The glow from successfully completing 26.2 miles would temporarily leave their faces when told that the favorite American female, and a Massachusetts native, didn’t bring the trophy home.
“But, do you know who won the men’s race?” another volunteer asked. “Meb!”
“So, that wasn’t a joke way back there!” one runner said.
Meb Keflezighi, a United States citizen, won the men’s open division in 2 hours, 8 minutes, 57 seconds. He is the first American to win the Boston Marathon since 1983.
Overall, the disappointment of Flanagan not winning — after leading for 19 miles — rarely lasted longer than a split second. An American had won the men’s race and if there was any year for the 31-year drought to be broken, it was this year.
“I just want to be patriotic, it’s Patriots Day,” Sandy McKay, of Jackson, N.J., said, after finishing in 3:54:49 while wearing red, white and blue stars and stripes. “I just wanted to prove that we are strong and we will go on. I’m all about the outfit and I’m all about us. … It’s awesome. It’s about time.”
Hours earlier, as Keflezighi’s win unfolded, the spectators along Boylston rode similar waves of emotion before the San Diego resident broke the tape.
As the wheelchair racers finished first, the Jumbotron stayed focused on the lead Kenya’s Rita Jeptoo had built when she broke off from the lead pack in the women’s race. When the defending women’s champion passed mile 25 with Flanagan out of sight, the crowd’s focus moved to watching Jeptoo pick up her final kick for the home stretch down Commonweath Avenue, right on Hereford Street and left on Boylston.
The cheers flowed down the street, like the wave circling Fenway Park, as she set a new women’s course record in 2:18:57.
After Jeptoo broke the tape and kissed the pavement, the video feed switched back to the men’s race where Keflezighi had briefly built a lead of minute.

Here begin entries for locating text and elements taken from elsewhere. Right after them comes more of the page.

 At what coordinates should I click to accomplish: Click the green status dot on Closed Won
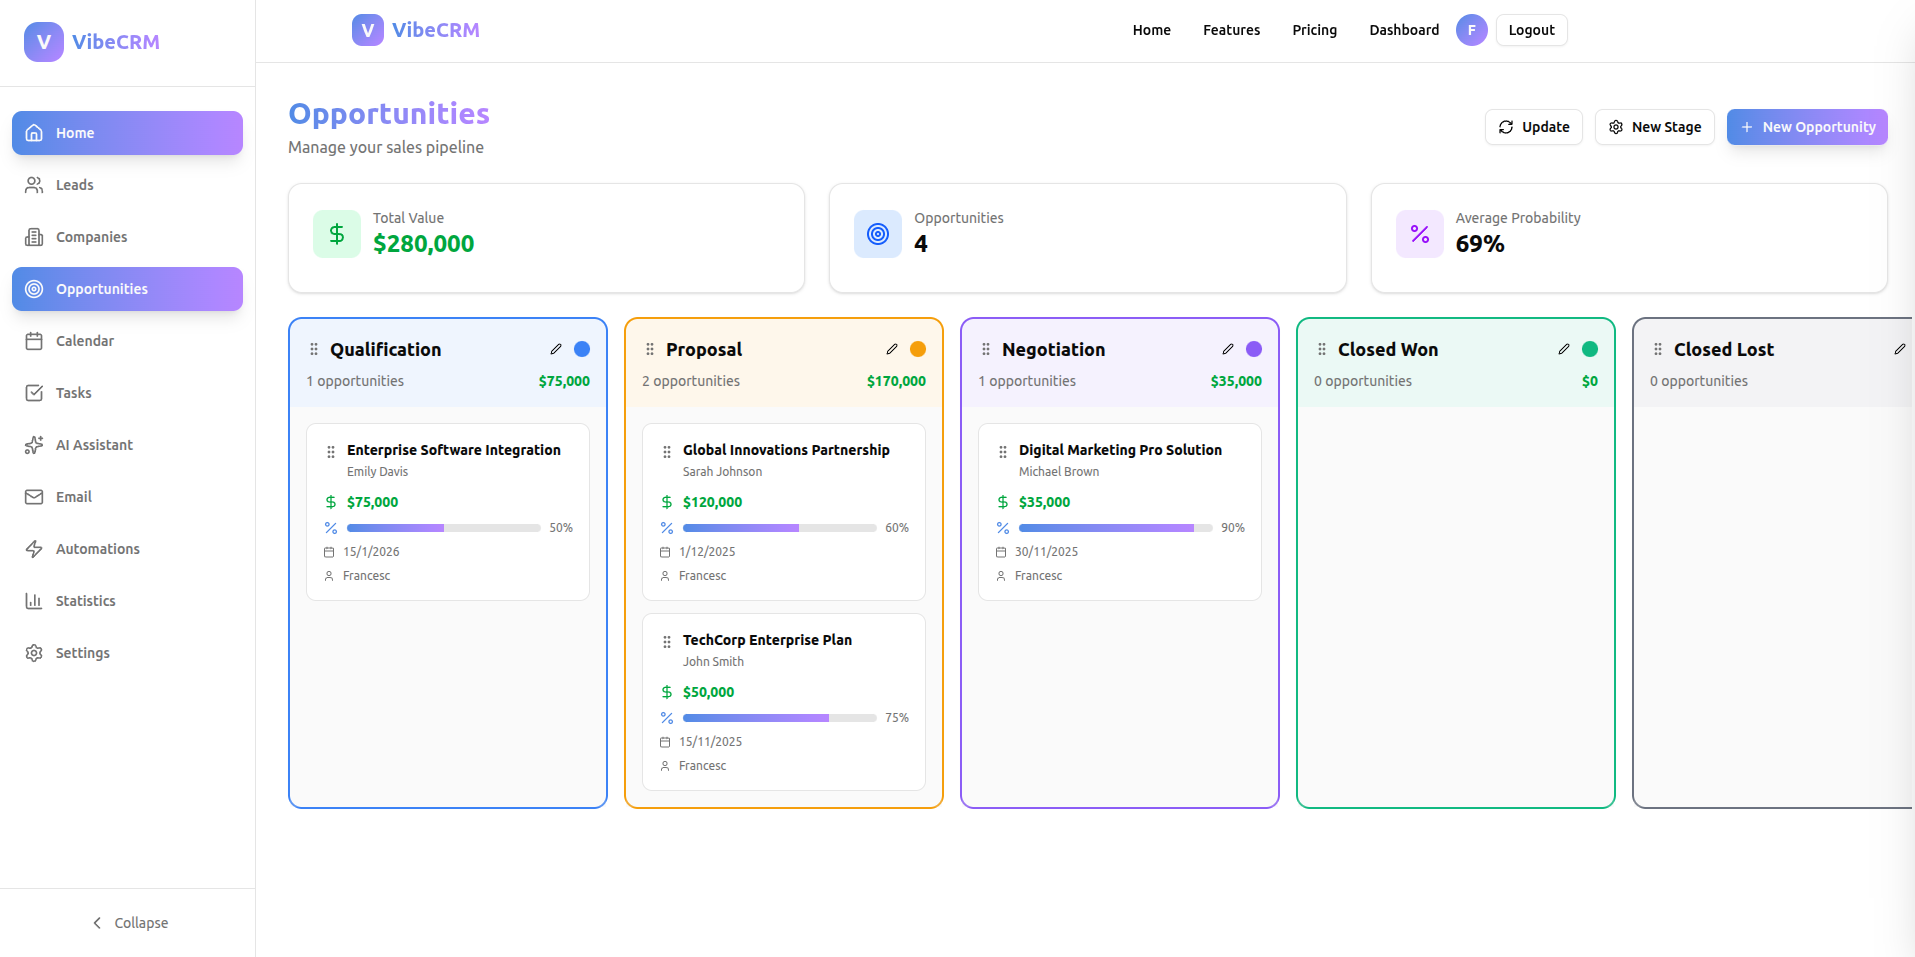1590,349
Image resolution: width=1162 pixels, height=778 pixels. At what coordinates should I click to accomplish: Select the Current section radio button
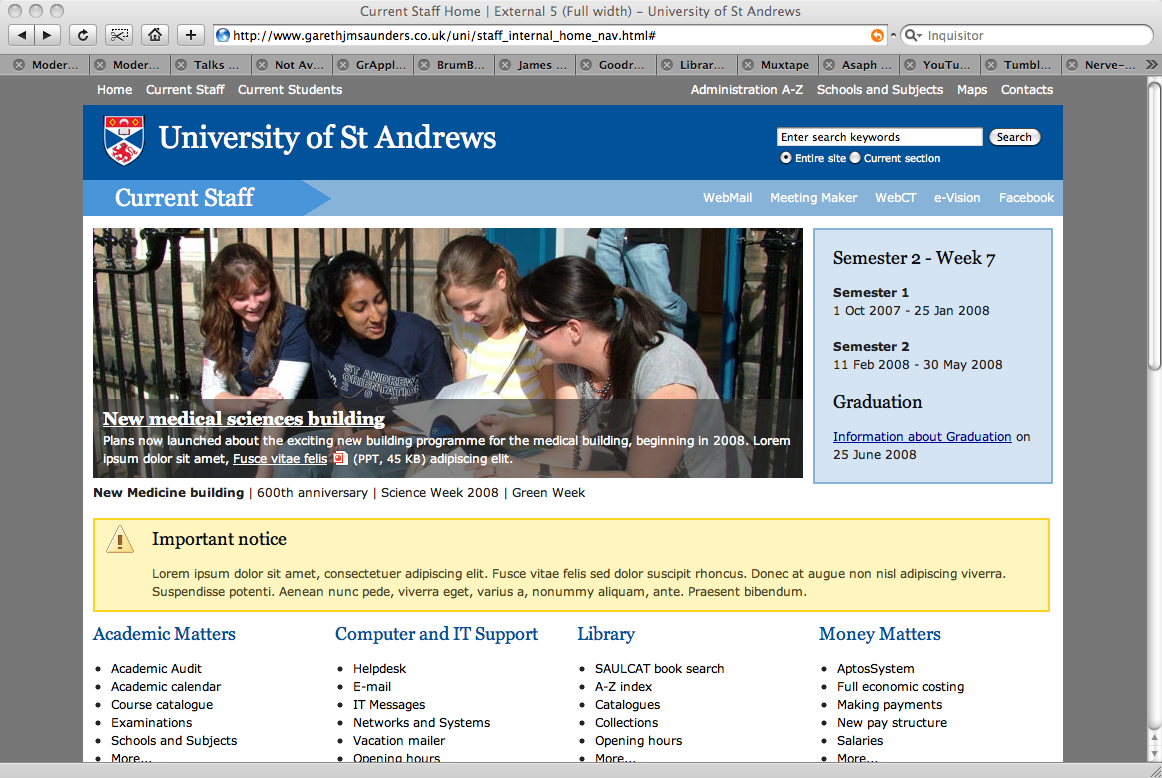click(x=855, y=158)
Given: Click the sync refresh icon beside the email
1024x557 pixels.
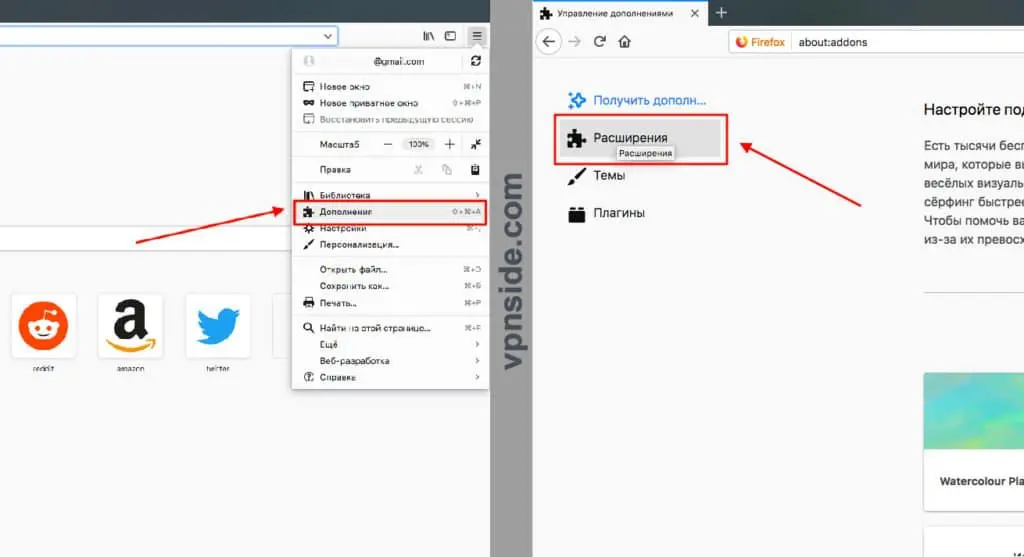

When the splits between Keflezighi and Wilson Chebet of Kenya were shown on the screen, the grandstand roared.
Seconds later, the camera angle change and Chebet, dressed in orange, was in sight, pulling closer.
New splits were up.
Keflezighi’s lead had been cut to 9 seconds. Then 6.
Then groans from the sidelines.
The crowd had wanted to welcome Flanagan in first, but still gave the Marblehead native a standing ovation when she crossed in 2:22:02. Keflezighi was its last chance to go wild.

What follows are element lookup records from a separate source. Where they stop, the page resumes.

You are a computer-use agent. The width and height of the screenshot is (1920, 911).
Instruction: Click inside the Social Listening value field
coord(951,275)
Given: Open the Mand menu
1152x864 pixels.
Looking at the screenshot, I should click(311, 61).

Maintaining the slim lead, he passed mile 25 and began to kick.
Again, a right on Hereford and a left on Boylston revved up the crowd.
With another a look behind him, a kick, a long stride, a fist pump, Keflezighi had the race closed, spreading his arms wide as he crossed the finish line.
“When the Red Sox won and put the trophy on the finish line, I wanted to do that for the runners,” he said after the race. “This is probably the most meaningful victory for an American, just because of what happened last year.”
A soft U-S-A, U-S-A chant tried to break out, but the cheers and celebrations of other finishers took over the airwaves. An American won, but there were still 35,975-plus from across the globe who deserved similar support, proving nothing altered the Boston Marathon atmosphere.